There are two methods of Japanese papermaking. The one is called tame-zuki and is similar to the western method. The mould is sipped down in the vat and moved vertically and horizontally until the water has run down and a layer of clinging paper fibres remains. This paper layer is pressed onto a pile, while the single sheets are separated from each other with cloth.

The second method, which is typical for Japan and unique in the world, is called nagashi-zuki. The mould which is used here consists of an outer frame, the keta, which is holding a movable bamboo screen, called the su.

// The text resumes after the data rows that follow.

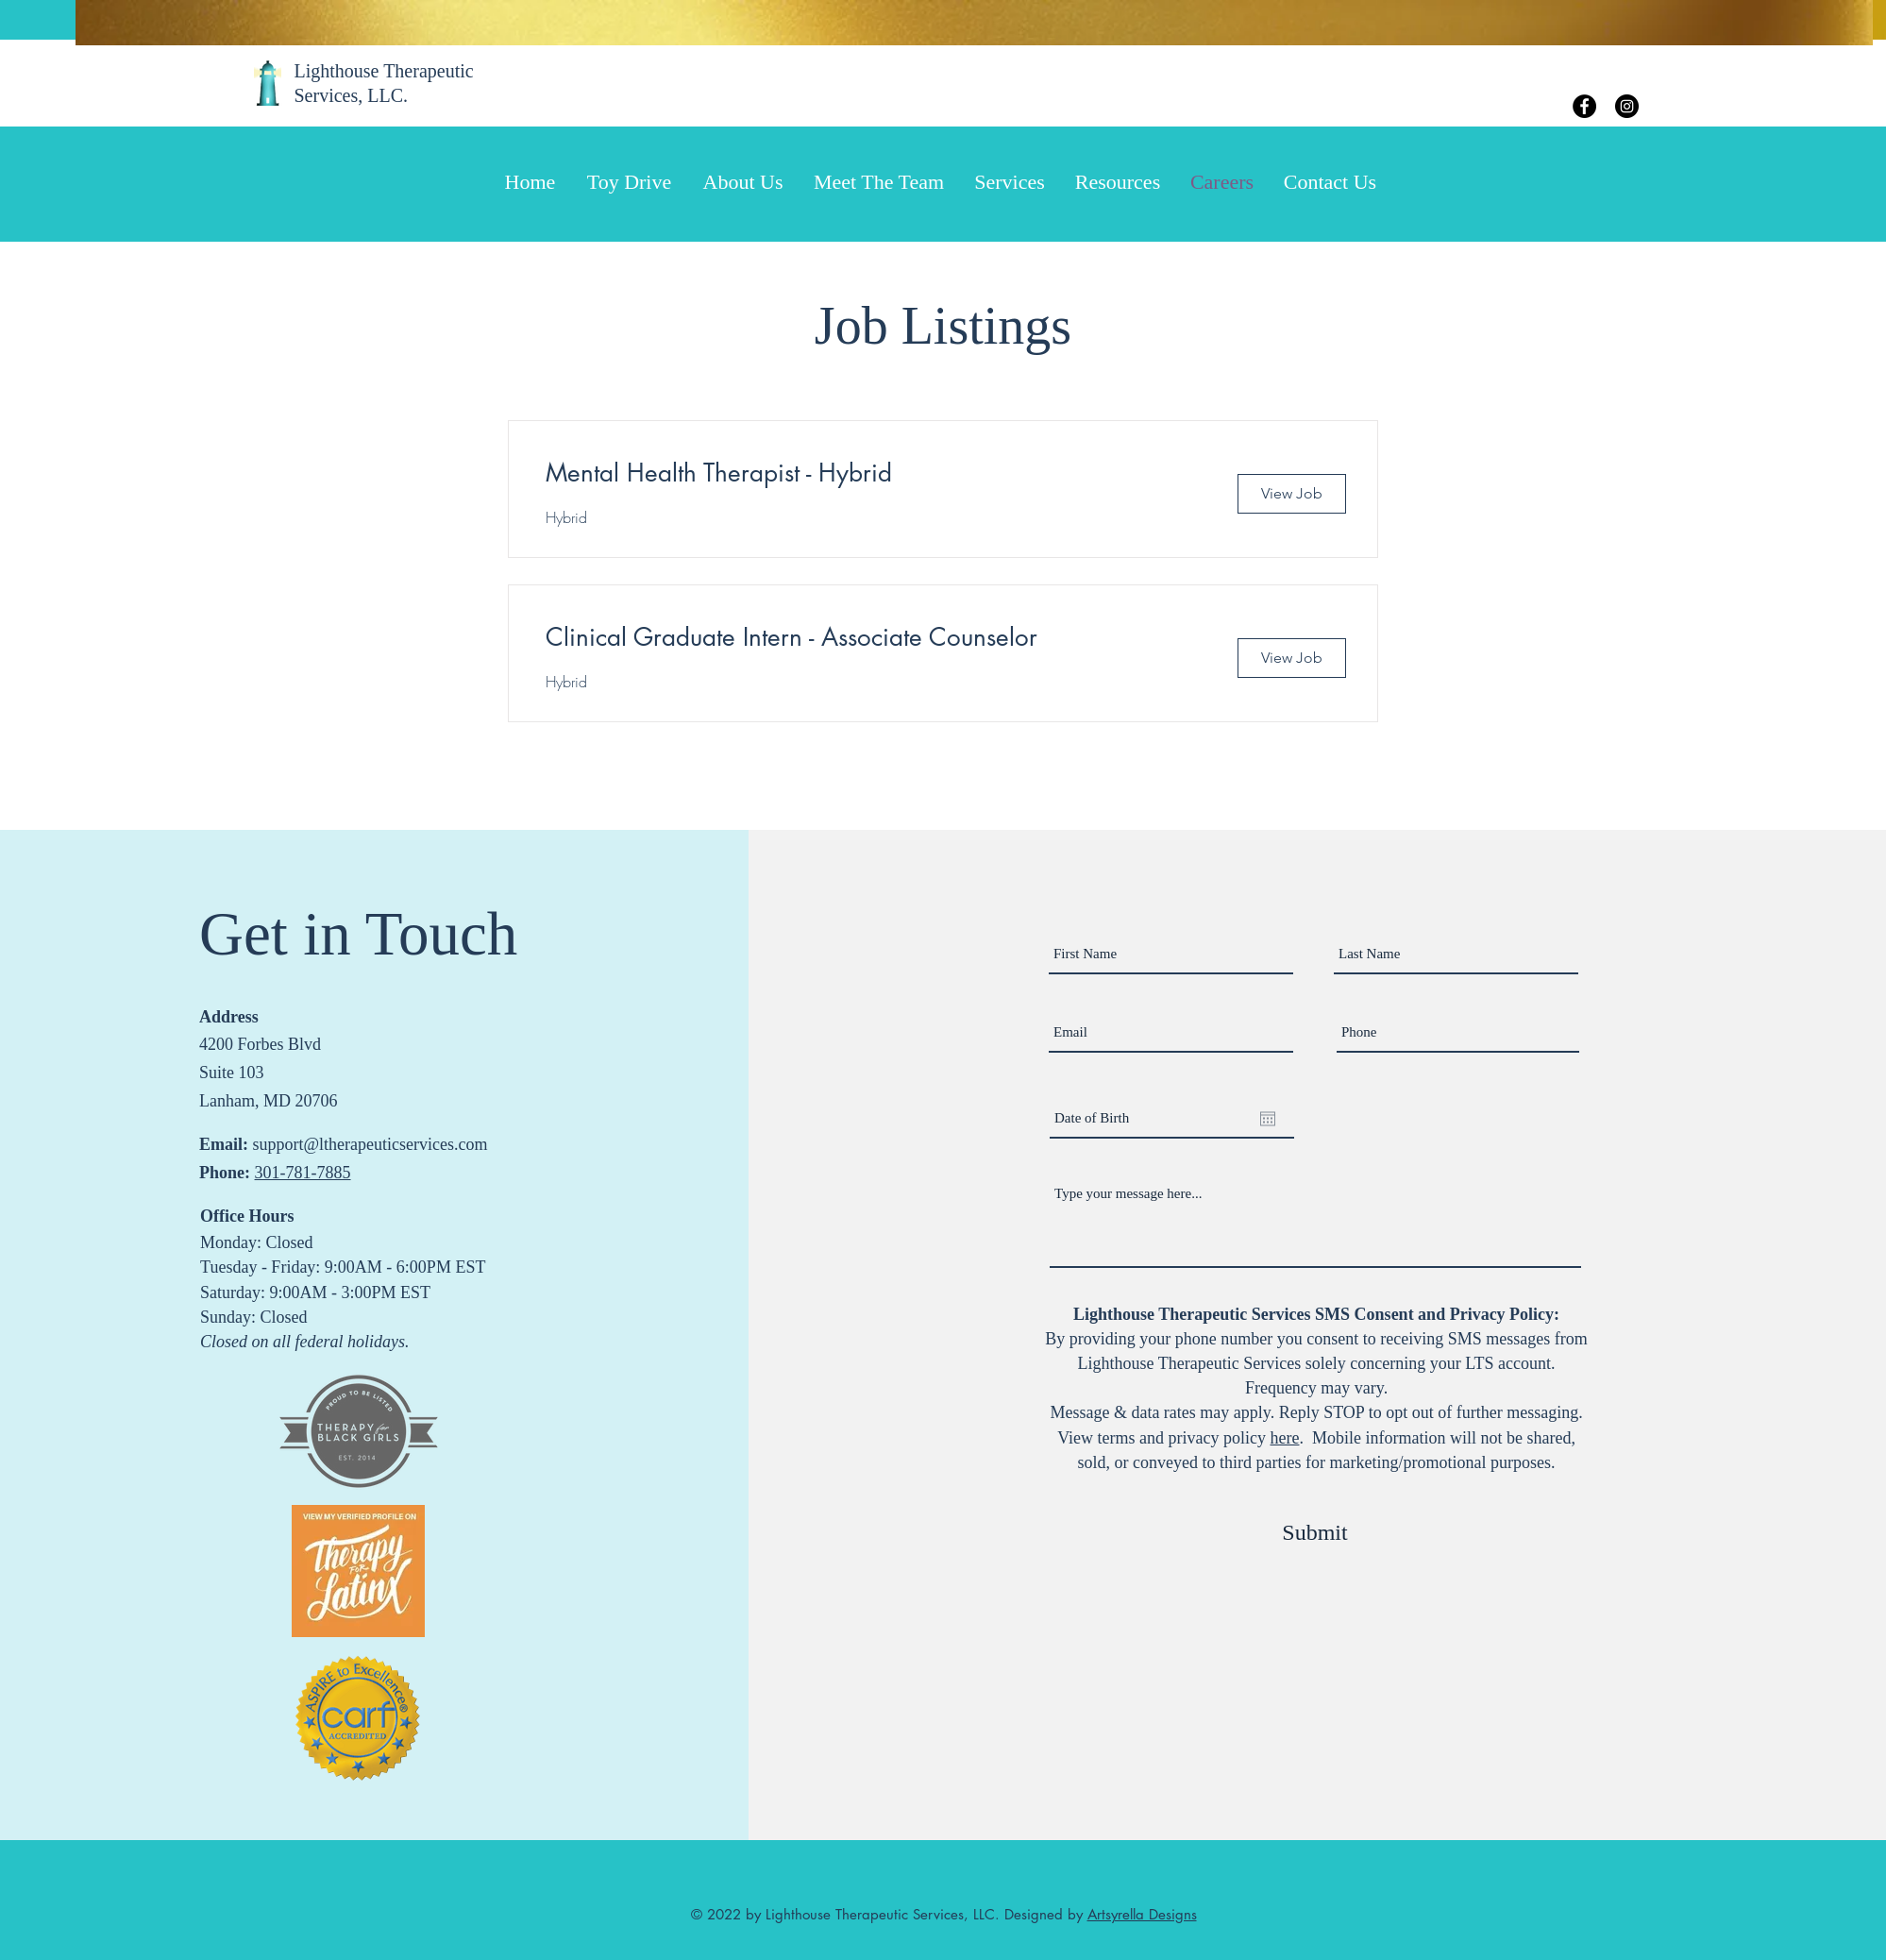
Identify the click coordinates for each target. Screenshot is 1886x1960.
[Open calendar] (1267, 1118)
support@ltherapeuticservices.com (370, 1144)
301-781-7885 (303, 1172)
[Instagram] (1627, 106)
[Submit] (1315, 1533)
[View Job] (1292, 494)
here (1284, 1437)
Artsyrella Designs (1142, 1914)
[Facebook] (1584, 106)
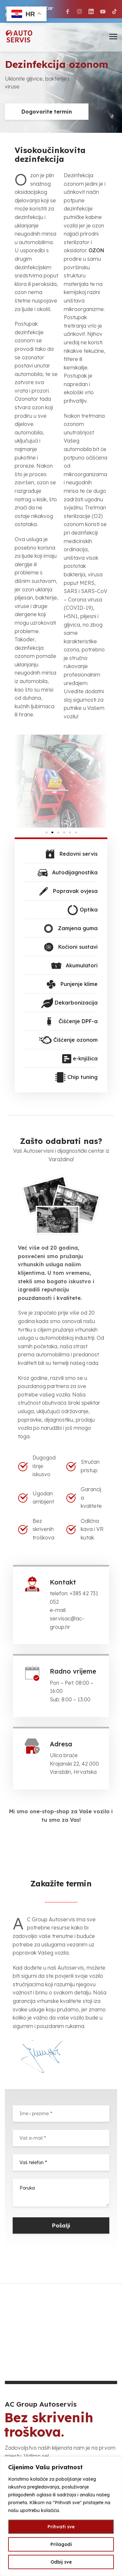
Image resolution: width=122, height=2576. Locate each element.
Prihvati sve (61, 2527)
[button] (22, 781)
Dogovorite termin (46, 111)
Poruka (61, 2193)
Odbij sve (61, 2562)
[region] (61, 2516)
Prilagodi (61, 2544)
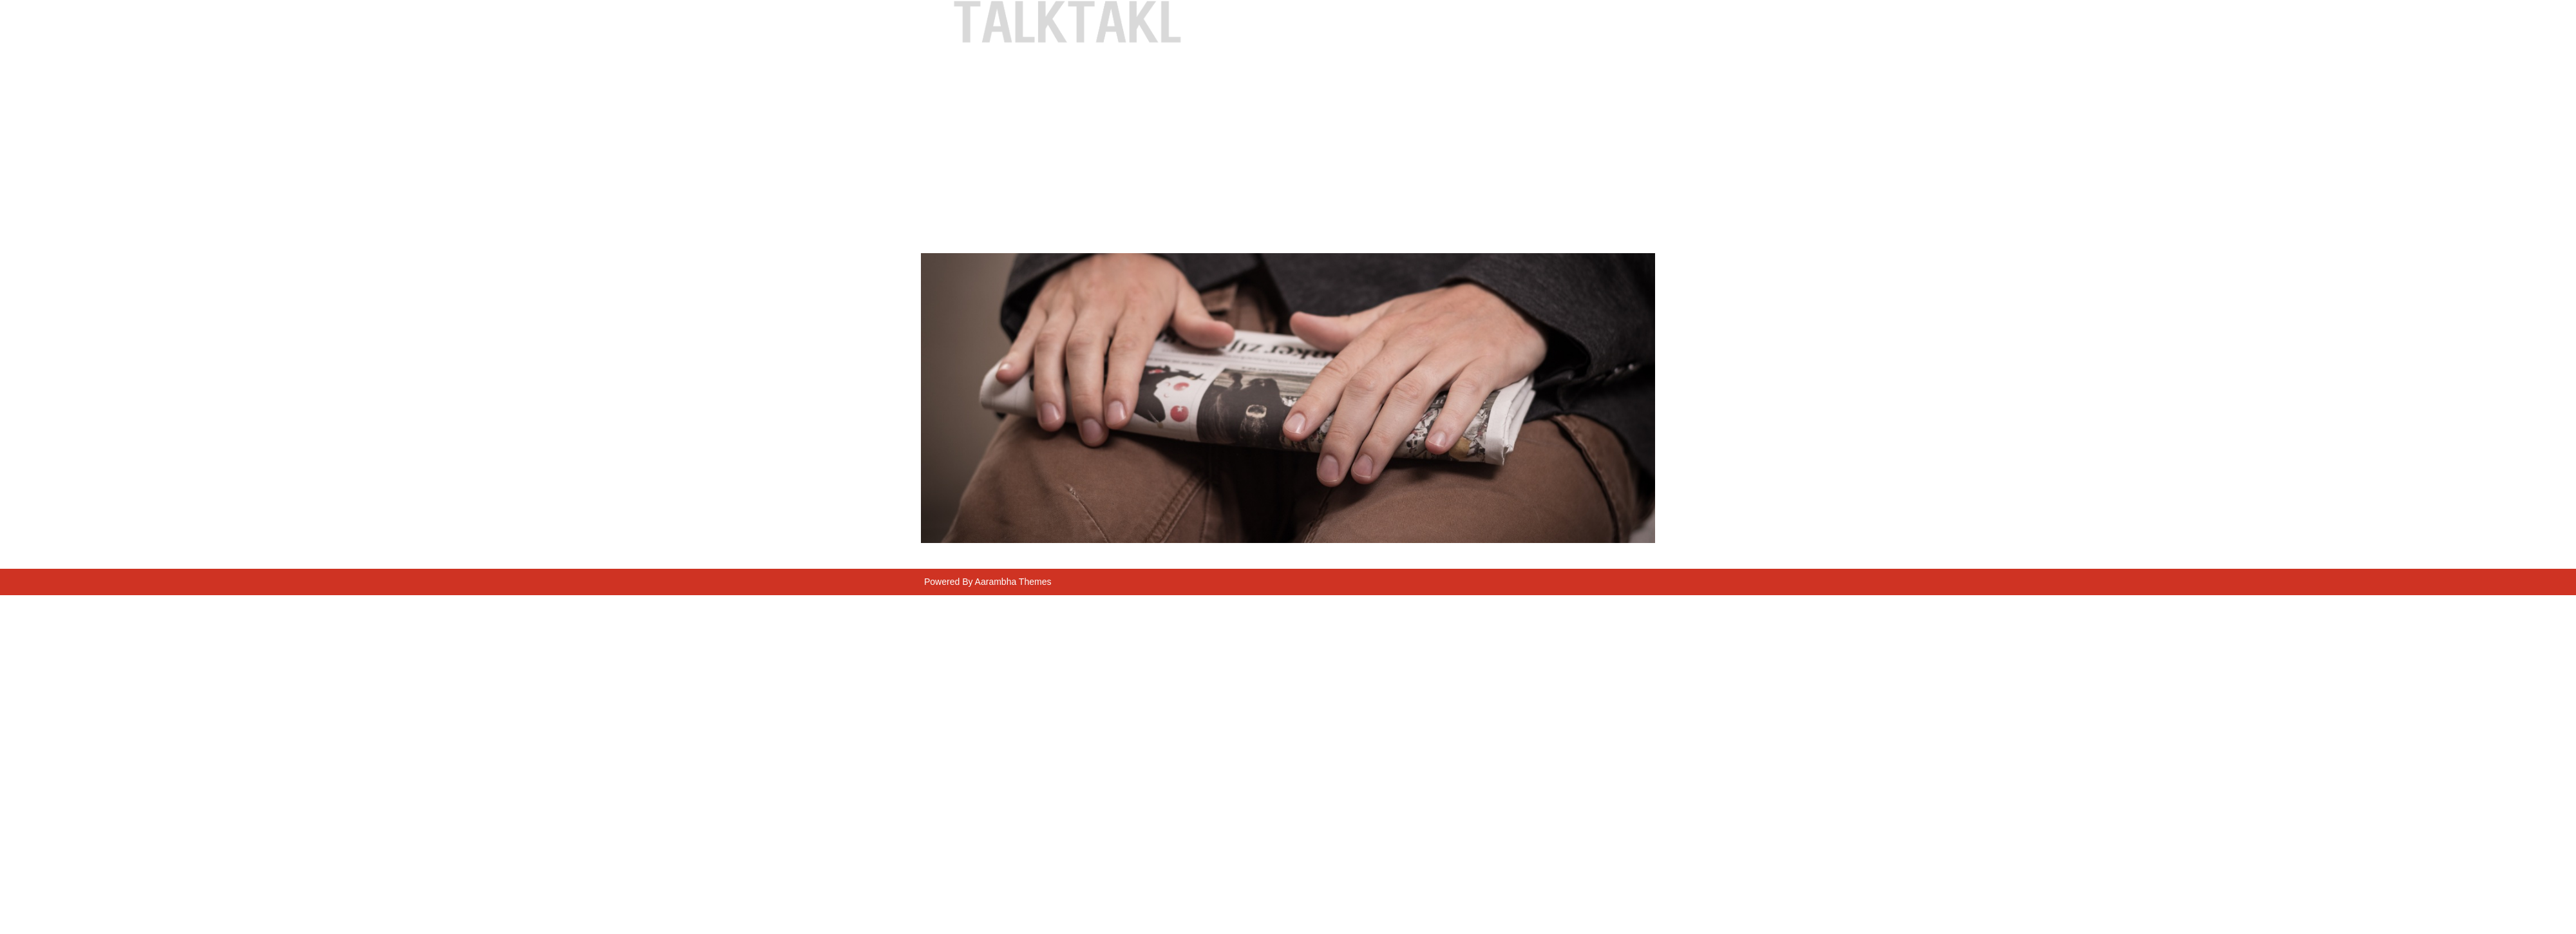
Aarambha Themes (1013, 582)
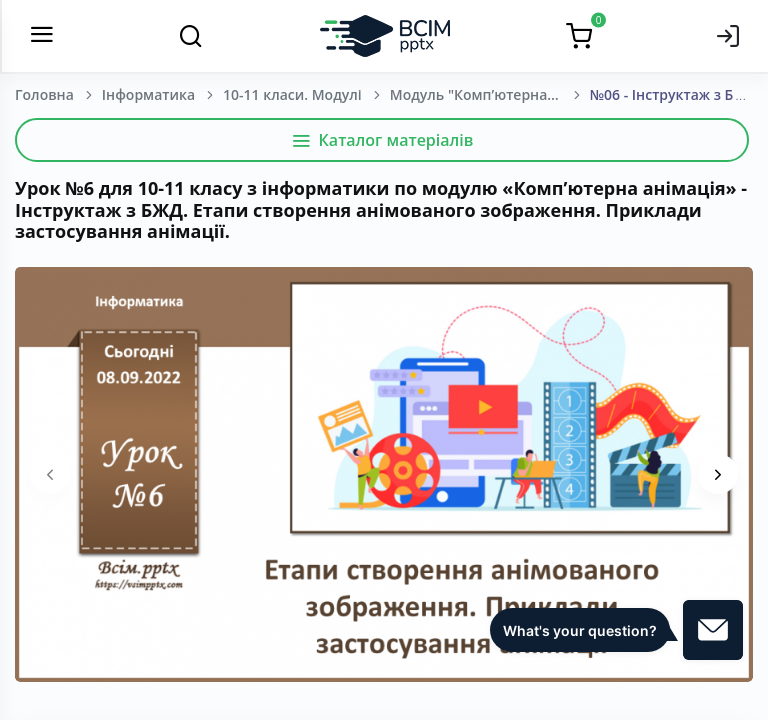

The papermaking starts with the so called kesho-mizu: while dipping the mould very shortly into the pulp and dumping it after that, the mould is covered with a thin layer of fibres. This results in a smooth paper surface and prevents the sheets from sticking together.
After that, the mould is dipped into the vat again, and this time the pulp is moved back and forth over it for quite a while with vertical and horizontal movements. Before the water has completely run down, the rest is poured out, while bigger fibre parts or knots are removed as well. This process can be done repeatedly until the paper has the desired thickness. After that, the frame is opened and the inner screen removed. It is raised over the head and put down onto the pile with the sheets already formed. While pouring water over the front edge of the screen, the paper layer separates from the screen.

Pressing the paper

The freshly formed paper is very wet and cannot be dried in this state. Therefore it has to be pressed, which requires a lot of skill and experience. The power in pressing the paper can influence the result.
Traditionally the papers were pressed by charging the paper with heavy beams or in screw presses. Today, hydraulic presses are used. The pressure has to be increased very slowly to prevent the paper from being damaged.

Drying the paper

After the pressing the paper is ready for drying. Traditionally, the papers are brushed onto a board of pine wood with a brush from horse hair. Aditionally the edges of the papers are pushed onto the board with a wet camellia leaf. The boards then are exposed to the sun. Today, papers are dried on hot plates, too.

Last steps

When the papers are dry, they are taken from the boards and roughly divided into three classes of different quality. Before being sold they are checked again. Every paper has to have a certain colour and thickness and has to be free of spots. Some papers are cut to remove the deckle edge. The finished paper of course makes the papermakers feel very happy.

I want to thank my teacher Okuda Yoshiharu, Kosaka Masahiro, Tsuna City and all the other people, who were involved.